I graduated from Purdue, am in new hire training @ riddle (AZ), and know several UND guys from my internship.
First off- Some airlines DO
care where your degree is from, and all of the universities listed except ER
are public schools. I know for a fact that UND, Purdue, and Riddle have all had agreements over the years with regionals that have gotten people jobs @ 500 TT
. You can't go through the FBOs and get hired @ those numbers. Each school has agreements with diffrent airlines (PU-TSA
, Chautuaqua, now PSA? ER
and CoEx?, UND- Piendmont I think). In addition, these schools send lots of people to internships which will help you get the job you want (@ Alaska you get a garunteed interview hwne you meet mins if you don't piss anyone off). That's not to say that this is the only, or even best route to take. There's a lot to be said for other schools, and even pursuing an unrelated 4 year degree while training on the side. A school's reputation is not neccesarily the same as its quality; I'm sure there are many lesser known programs that produce very good pilots.
To make your own decision, you really need to figure out what you want. Where in the country do you want to live? What kind of activities do you enjoy? What kind of options will you have if you dcide to change majors? Pick a school you will be HAPPY at. I strongly reccomend visiting campuses (might not be easy from HK
but you can combine the trips). Talk to students outside of the controlled envirement (ie not the tour guides). Ask the admissions people the hard questions (placement %s for jobs and internships, dropout %s, average student loans oustanding after graduation) and demand hard numbers (not anecdotes of succcesful students, every school has those).
My personal observations- UND guys DO
get respect.
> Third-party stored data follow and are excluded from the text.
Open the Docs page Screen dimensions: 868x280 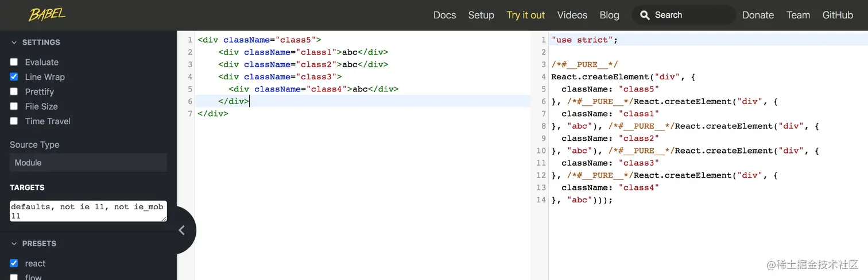click(444, 16)
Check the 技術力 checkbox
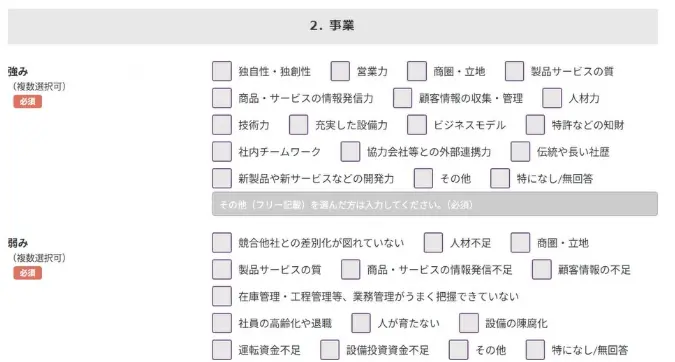The image size is (675, 362). coord(222,125)
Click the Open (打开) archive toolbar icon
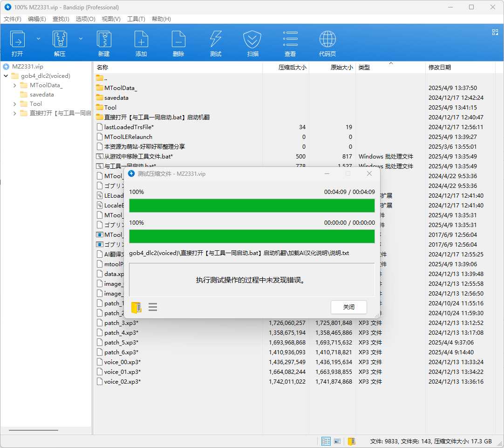The image size is (504, 448). coord(17,40)
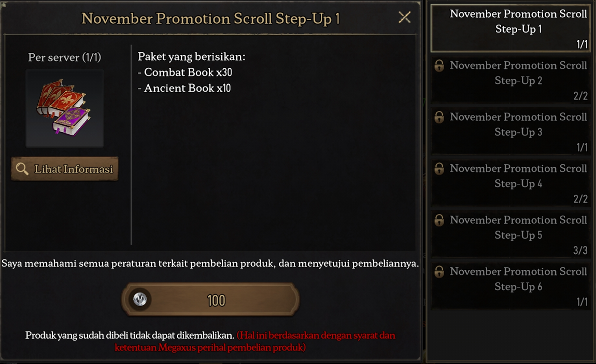Close the Promotion Scroll purchase dialog
Screen dimensions: 596x364
[404, 17]
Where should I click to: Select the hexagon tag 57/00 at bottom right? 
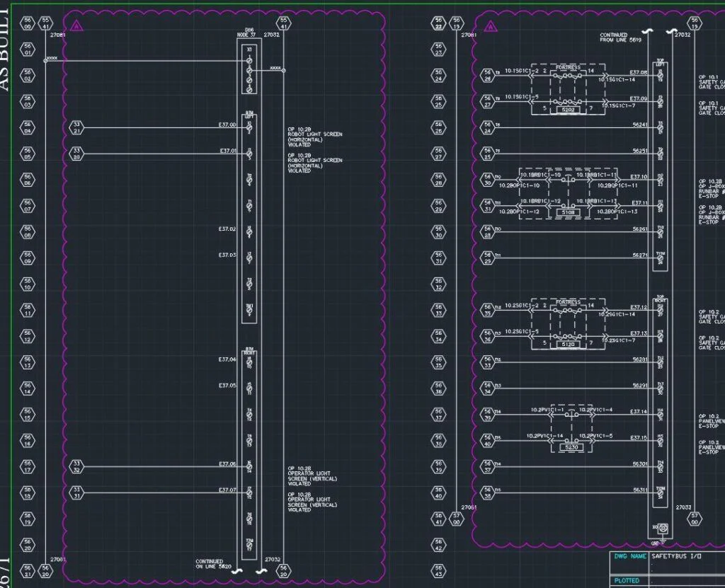(x=695, y=519)
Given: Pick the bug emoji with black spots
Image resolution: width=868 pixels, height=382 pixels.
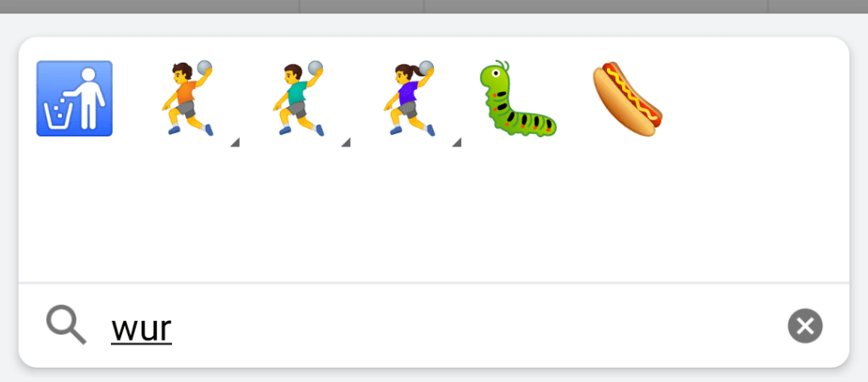Looking at the screenshot, I should (x=518, y=98).
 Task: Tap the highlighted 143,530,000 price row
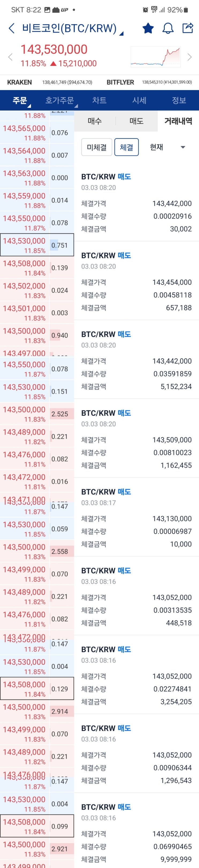pos(24,245)
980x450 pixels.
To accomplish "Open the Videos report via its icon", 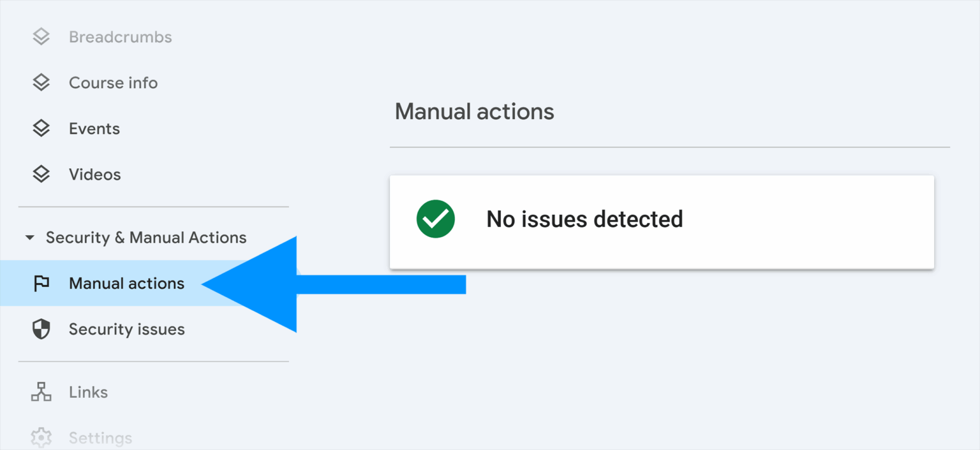I will [x=40, y=174].
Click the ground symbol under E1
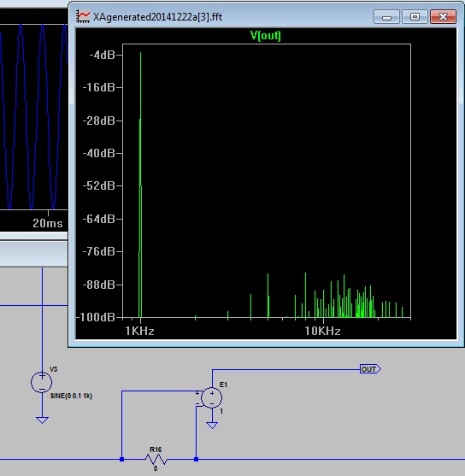The height and width of the screenshot is (476, 465). click(x=212, y=426)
My circles may be a little pacific northwest-centric but they definately have a good rep @ Alaska and Horizon. Most of the UND people I've met were VERY professional and knowledgable. If you want to rule it out, do it becuase of the weather, not becuase of the progam.
Riddle seems to give very good flight instruction, I've thus far been very impressed by the depth and thought that goes into their training system here. And it is possible to get your flying done quickly here. I don't know it all yet, and one of the biggest complaints does seem to be the time it can take to get through the training, but one of the guys in the new hire class graduated with his CFII in 2 years with a BS
. My understanding is he took high course loads and summer school, but it IS
Purdue offers a large school with lots of options. They have great industry connections and a reletively small student body, so it was my impression that placement was a bit better. You have the oppurtunity to flgiht instruct while you're a student (and mot people do), so that you graduate with more hours and actual work experience. The course includes @ least 10 free gours flying in the right seat of the kingair, which is blast, and every year several (I think 10 now?) students are selected to fly the Beechjet (also free, and this on includes an all expense paid trip to beutiful Flight Safety). The last 2 years @ PU
include a weekly sim lab (it was the 727 when i was there, but i tihnk they have a 738 now), which is really cool. I learned a lot about CRM in there, though I'm not sure if it was actauly worth the $$ in the end.